Gluten-Free Chocolate Chip Cookies: A Flaky, Rich Treat You’ll Crave

Gluten-Free Chocolate Chip Cookies blend chewy centers with crisp edges, using a mix of almond and gluten-free flour to recreate the classic texture gluten-free bakers crave. No butter or egg substitutions are needed—this recipe honors the original while ensuring gluten remains strictly absent from every bite.

| Prep Time | 25 minutes |
|---|---|
| Cook Time | 12 minutes |
| Total Time | 37 minutes (plus 30-minute rest) |
| Servings | 24 cookies |
| Difficulty | Medium |
| Cuisine | American |
Why This Recipe Works
First, the combination of gluten-free and almond flour creates the right dough consistency. Gluten-free flours absorb more liquid, while almond flour adds richness.
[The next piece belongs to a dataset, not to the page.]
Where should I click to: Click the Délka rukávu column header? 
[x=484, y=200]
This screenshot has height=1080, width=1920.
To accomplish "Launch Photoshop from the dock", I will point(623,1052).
Second, browning the butter infuses a nutty depth that gluten-free cookies often lack. Finally, the resting period allows the flour to fully hydrate and the chocolate chips to distribute evenly, preventing clumps in the final bake.
Baking the dough just past the golden stage balances crunch and chew. The sea salt finish elevates the sweetness, and the room-temperature resting time ensures even spreading without overexpansion. Every component—flour type, fat content, and sugar ratio—works in harmony.
The almond flour also acts as a tenderizer, counteracting the potential crumbliness of gluten-free mixes. By whisking dry and wet ingredients separately before combining, I ensure a smooth base. This step avoids lumps, which can lead to uneven baking and dry patches.
Essential Ingredients
| Ingredient | Quantity | Notes & Substitutions |
|---|---|---|
| Gluten-free flour | 1 1/3 cups | Use a 1:1 baking blend like Bob’s Red Mill. No xanthan gum needed if blend includes it. |
| Almond flour | 1/4 cup | Can substitute with oats (2 tbsp ground) or another nut flour. Use finely milled for texture. |
| Baking soda | 1 tsp | Critical for lift. Skip for denser cookies. |
| Sea salt | 1/2 tsp + for sprinkling | Adjust quantity if using heavily salted vanilla. |
| Brown butter | 1/2 cup | Can substitute with coconut oil, but nuttiness is lost. |
| Chocolate chips | 1 cup | Use semi-sweet, milk, or dark based on preference. Gluten-free brands preferred. |
Step-by-Step Instructions
Prepare Dry Ingredients
- Whisk gluten-free flour, almond flour, baking soda, and salt in a medium bowl.
- Set bowl aside but keep nearby for efficient mixing.
Make Brown Butter Base
- Melt butter in a nonstick skillet over medium-low heat, stirring occasionally.
- Once bubbly and golden, remove immediately. Overcooking burns the milk solids.
Combine Wet and Dry Mix
- Pour butter into a heatproof bowl. Add milk, brown sugar, and granulated sugar. Whisk until smooth.
- Beat in egg and vanilla until fully emulsified. Use a spatula to mix in dry ingredients. Fold in chocolate chips.
Rest and Bake
- Cover dough and rest at room temperature for 30 minutes, or refrigerate up to 5 days for stronger structure.
- Preheat oven to 350°F. Portion 2Tbsp balls, space 2” apart on parchment-lined sheets.
- Bake 12 minutes. Remove when edges are golden but centers look slightly underbaked.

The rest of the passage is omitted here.